Moreover, even if Talisman had breached the lease, Nguyen waived any right to complain of the discrepancy. "A waiver of rights under a contract may be express or implied from acts or conduct." James v. Mitchell.[8] When a contract "is continued in spite of a known excuse, the defense thereupon is lost and the injured party is himself liable if he subsequently fails to perform." (Punctuation omitted.) Southern Sav. Bank v. Dickey.[9] Here, Talisman's evidence, together with Nguyen's own pleadings, show that Nguyen knowingly waived any defect in Talisman's performance of the lease by failing to object to notice of the correct square footage and then remaining on the premises for more than two years without complaint. See Flair Fashions v. SW CR Eisenhower Drive[10] (lessee of commercial space in shopping center waived claim that lessor breached lease by renting to nonconforming tenants, when lessee occupied premises for two years and offered no evidence of how he was unaware of the breach).
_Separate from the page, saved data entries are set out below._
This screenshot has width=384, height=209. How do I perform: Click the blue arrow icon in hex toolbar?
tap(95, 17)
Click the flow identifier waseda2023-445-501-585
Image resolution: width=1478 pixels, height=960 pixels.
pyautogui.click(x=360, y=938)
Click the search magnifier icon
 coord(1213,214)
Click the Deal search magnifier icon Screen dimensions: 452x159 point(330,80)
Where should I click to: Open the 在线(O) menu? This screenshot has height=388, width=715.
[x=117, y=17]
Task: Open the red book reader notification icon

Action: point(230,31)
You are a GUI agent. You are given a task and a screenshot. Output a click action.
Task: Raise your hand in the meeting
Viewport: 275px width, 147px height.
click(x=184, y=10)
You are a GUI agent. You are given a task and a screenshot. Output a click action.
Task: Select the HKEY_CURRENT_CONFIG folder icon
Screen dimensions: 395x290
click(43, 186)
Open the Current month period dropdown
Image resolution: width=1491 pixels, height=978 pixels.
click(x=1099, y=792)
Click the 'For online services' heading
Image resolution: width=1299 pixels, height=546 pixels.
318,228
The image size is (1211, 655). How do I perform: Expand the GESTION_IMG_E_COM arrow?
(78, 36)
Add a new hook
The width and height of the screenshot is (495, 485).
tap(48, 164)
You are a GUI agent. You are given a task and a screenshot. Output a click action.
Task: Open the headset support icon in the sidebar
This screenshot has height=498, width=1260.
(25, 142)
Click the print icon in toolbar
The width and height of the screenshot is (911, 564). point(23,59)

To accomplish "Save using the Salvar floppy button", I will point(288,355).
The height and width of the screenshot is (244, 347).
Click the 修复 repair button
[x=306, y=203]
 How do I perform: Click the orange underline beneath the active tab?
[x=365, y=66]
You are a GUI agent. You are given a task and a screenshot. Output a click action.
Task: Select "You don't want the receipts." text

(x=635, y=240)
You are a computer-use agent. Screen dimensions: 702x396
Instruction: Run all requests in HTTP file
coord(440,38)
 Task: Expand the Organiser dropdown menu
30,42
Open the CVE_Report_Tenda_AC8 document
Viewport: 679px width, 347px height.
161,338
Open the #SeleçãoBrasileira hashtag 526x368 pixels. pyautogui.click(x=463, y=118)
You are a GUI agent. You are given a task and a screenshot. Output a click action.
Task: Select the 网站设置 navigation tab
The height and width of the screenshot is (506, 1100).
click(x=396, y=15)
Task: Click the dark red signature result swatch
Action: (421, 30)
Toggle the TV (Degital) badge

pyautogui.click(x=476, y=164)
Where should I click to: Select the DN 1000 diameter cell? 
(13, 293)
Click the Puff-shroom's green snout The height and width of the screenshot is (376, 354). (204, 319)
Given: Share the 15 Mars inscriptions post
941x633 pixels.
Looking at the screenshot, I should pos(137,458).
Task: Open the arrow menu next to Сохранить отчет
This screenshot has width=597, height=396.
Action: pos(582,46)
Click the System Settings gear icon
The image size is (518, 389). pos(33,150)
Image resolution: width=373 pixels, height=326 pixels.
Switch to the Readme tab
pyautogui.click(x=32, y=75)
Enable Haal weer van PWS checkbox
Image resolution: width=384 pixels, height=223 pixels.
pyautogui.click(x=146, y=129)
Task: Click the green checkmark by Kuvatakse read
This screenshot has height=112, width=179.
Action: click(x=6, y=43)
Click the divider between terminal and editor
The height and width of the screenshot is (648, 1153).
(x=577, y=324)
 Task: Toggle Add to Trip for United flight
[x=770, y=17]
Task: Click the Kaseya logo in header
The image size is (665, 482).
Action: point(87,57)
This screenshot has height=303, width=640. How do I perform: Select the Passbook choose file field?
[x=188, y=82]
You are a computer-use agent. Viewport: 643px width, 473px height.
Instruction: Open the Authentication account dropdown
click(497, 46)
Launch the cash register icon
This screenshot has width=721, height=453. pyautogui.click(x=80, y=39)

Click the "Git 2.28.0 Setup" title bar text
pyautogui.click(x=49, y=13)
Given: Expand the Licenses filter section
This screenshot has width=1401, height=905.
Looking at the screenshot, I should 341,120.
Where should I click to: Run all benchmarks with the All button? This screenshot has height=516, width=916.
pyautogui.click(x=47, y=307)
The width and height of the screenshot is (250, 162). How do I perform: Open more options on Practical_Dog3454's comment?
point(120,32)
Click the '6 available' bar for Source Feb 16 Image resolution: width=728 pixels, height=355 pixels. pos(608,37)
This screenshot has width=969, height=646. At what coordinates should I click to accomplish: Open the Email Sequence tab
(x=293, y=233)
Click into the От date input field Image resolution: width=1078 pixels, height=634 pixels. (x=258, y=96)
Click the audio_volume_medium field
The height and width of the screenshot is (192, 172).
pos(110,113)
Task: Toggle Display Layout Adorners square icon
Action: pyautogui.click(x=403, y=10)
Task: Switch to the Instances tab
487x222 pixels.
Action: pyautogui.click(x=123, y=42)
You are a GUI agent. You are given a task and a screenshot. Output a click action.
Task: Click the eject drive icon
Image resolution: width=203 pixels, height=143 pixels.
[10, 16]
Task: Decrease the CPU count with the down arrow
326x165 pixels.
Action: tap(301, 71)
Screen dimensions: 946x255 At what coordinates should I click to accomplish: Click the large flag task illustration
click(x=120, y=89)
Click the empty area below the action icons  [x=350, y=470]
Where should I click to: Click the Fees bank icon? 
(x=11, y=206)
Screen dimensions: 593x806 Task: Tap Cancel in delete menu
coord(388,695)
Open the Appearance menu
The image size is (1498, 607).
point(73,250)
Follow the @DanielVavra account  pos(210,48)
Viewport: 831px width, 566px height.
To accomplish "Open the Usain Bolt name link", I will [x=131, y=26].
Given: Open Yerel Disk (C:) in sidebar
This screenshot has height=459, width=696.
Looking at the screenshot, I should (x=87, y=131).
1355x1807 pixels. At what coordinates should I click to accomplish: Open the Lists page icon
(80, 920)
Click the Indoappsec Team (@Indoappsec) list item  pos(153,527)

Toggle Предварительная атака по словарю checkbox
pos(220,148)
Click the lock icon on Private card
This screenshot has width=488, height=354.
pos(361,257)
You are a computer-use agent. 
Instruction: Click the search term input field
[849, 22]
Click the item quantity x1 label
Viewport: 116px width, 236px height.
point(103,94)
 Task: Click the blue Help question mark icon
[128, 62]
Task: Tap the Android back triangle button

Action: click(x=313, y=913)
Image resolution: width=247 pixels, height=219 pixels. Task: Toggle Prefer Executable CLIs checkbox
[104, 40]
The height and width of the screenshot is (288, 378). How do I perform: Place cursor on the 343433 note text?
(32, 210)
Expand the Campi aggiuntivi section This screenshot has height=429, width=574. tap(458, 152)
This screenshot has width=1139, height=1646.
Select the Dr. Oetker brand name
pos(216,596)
Because Nguyen has failed to create an issue of fact regarding whether Talisman breached the lease or whether Nguyen waived the alleged breach, the trial court correctly granted Talisman's motion for summary judgment on Nguyen's breach of contract claim. To the extent Nguyen contends that the trial court erred in granting summary judgment on Nguyen's other claims and Talisman's counterclaims, Nguyen has failed to present argument or citation of authority regarding them, and therefore we will not address them. Smith v. Lewis.[11] See Court of Appeals Rule 27(c).
Judgment affirmed.
ELLINGTON and PHIPPS, JJ., concur.
NOTES
[1] Cotton v. NationsBank, 249 Ga.App. 606, 607, 548 S.E.2d 40 (2001).
[2] Lau's Corp. v. Haskins, 261 Ga. 491, 405 S.E.2d 474 (1991).
[3] Southern Airways Co. v. DeKalb County, 102 Ga.App. 850, 858(5), 118 S.E.2d 234 (1960).
[4] Smith v. Smith, 223 Ga. 560, 561, 156 S.E.2d 901 (1967).
[5] First Nat. Bank of Polk County v. Carr, 260 Ga.App. 439, 579 S.E.2d 863 (2003).
[6] Baker v. Jellibeans, Inc., 252 Ga. 458, 459(1), 314 S.E.2d 874 (1984).
[7] Nguyen's verified answer to Talisman's counterclaim does not constitute evidence, because it fails to set forth specific facts, Five Star Steel Constr. v. Klockner Namasco Corp., 240 Ga.App. 736, 738, 524 S.E.2d 783 (1999), and is verified only to the best of Nguyen's knowledge and information. Computer Maintenance Corp. v. Tilley, 172 Ga.App. 220, 223, 322 S.E.2d 533 (1984). Nguyen also failed to respond to Talisman's discovery requests.
[8] James v. Mitchell, 159 Ga.App. 761, 762, 285 S.E.2d 222 (1981).
[9] Southern Sav. Bank v. Dickey, 58 Ga.App. 718, 722, 199 S.E. 546 (1938).
[10] Flair Fashions v. SW CR Eisenhower Drive, 207 Ga.App. 78, 79, 427 S.E.2d 56 (1993).
[11] Smith v. Lewis, 259 Ga.App. 548, 549, 578 S.E.2d 220 (2003).